Thursday, February 02, 2006

VS2005 inherited user control, abstract factory/dependency injection pattern

Yesterday the need arised for inheriting a WinForms user control to implement four specializations of a user control. Creating inherited user controls is very simple in Visual Studio, just click 'Add-New item' and select 'Inherited user control', name the new user control appropiately and click 'Add'. I then selected the user control to derive from (note that the class must be plain public, while the constructor can be protected) and clicked OK.

VS2005 dutifully added the new user control files, but the VS designer failed with this error message:


One or more errors encountered while loading the designer. The errors are listed below. Some errors can be fixed by rebuilding your project, while others may require code changes.

Object reference not set to an instance of an object.

at System.Reflection.Assembly.nLoad(AssemblyName fileName, String codeBase, Evidence assemblySecurity, Assembly locationHint, StackCrawlMark& stackMark, Boolean throwOnFileNotFound, Boolean forIntrospection)
. . .
at Microsoft.VisualStudio.Design.Serialization.CodeDom. VSCodeDomDesignerLoader.DeferredLoadHandler.Microsoft.VisualStudio. TextManager.Interop.IVsTextBufferDataEvents.OnLoadCompleted(Int32 fReload)
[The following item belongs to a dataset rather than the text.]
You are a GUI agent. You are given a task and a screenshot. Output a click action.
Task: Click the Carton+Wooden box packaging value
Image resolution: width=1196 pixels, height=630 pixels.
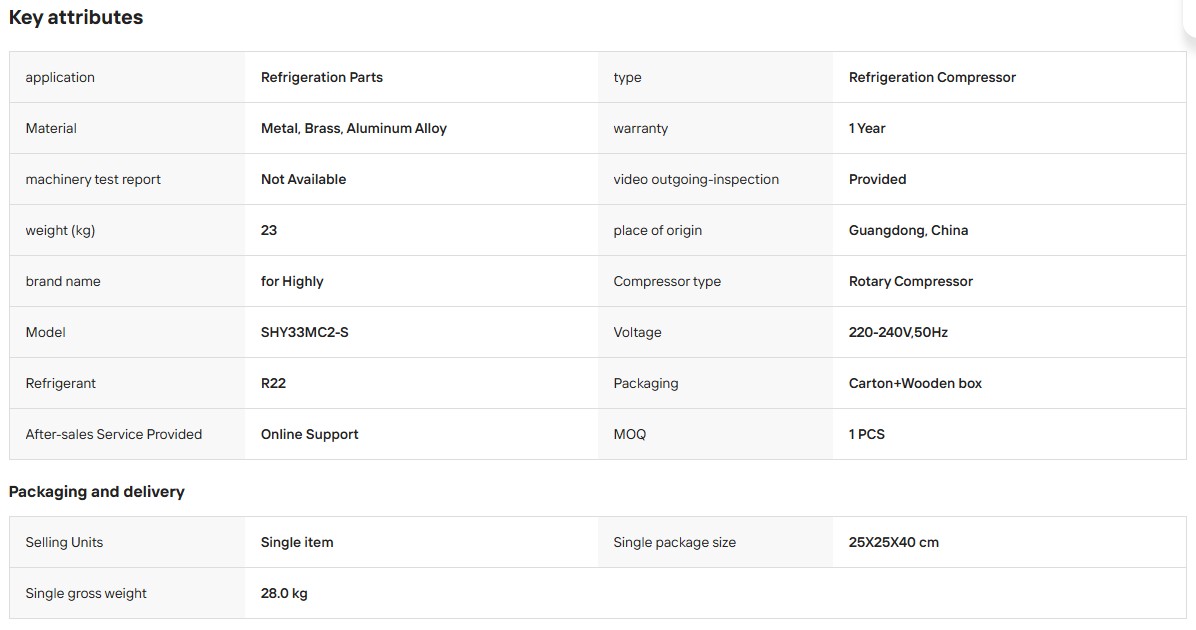[x=915, y=384]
Some googling did provided me with only a few similar problems, but none of the suggested solutions worked for me. Even adding two new user controls with no code or children would fail when trying to inherit one from the other.

The designer always calls the user control's parameterless constructor New and the control's Load event handler (provided that they exists), thus these methods should not do any operations that depend on some run-time resources.

I was quite puzzled when even added the two new plain user controls failed, as they of course had no constructor or load event handler. Then I noted that I could no longer open any user controls or forms in the whole solution. The VS designer had gone into a zombie state. A restart of Visual Studio, plus clearing the TFS workspace cache, corrected the VS designer problem for all the forms and the non-inherited user controls. Before I even tried to add a derived user control again, I did the recommended rebuild (see error message above) to ensure that coding errors did not cause the problem.

This time I added a standard user control and manually added the Inherits statement to the class code file and the designer partial class file. Then I opened the user control in designer mode, and I still got the famous designer error page, but this time with useful error details pointing me to a specific line in the base class.

The offending line was a private class member that created a biz-logic component using the abstract factory pattern:

Public Class GenericUCBase
. . .
Private _bizManager As IBizManager = ObjectFactory.BizManager()
. . .

Protected Sub New()

' This call is required by the Windows Form Designer.
InitializeComponent()
End Sub
. . .

The factory uses a Public Shared (static) method that creates objects using the dependency injection pattern (interface based) from pre-compiled assemblies deployed to the VS project location. It was the Type.GetType(typeName as String) method that failed when called from the private member initialization. I don't know why the VS designer failed to locate my assemblies during initialization, VS has no problems with non-derived controls, or with running or debugging the project.

All class members that are "declare initialized" gets called when the designer loads a user control, along with the constructor and the load event handler. Knowing this, I moved the initialization of the biz-logic component to my InitControl method, and this solved the VS designer problem.

The TFS workspace cache is located here:

\Documents and Settings\%user%\Local Settings\Application Data\Microsoft\Team Foundation\1.0\Cache

I clear it whenever I have problems with VS or TFVC, typically when the 'pending check-ins' list contains bogus entries from other solutions that cannot be removed in any other way.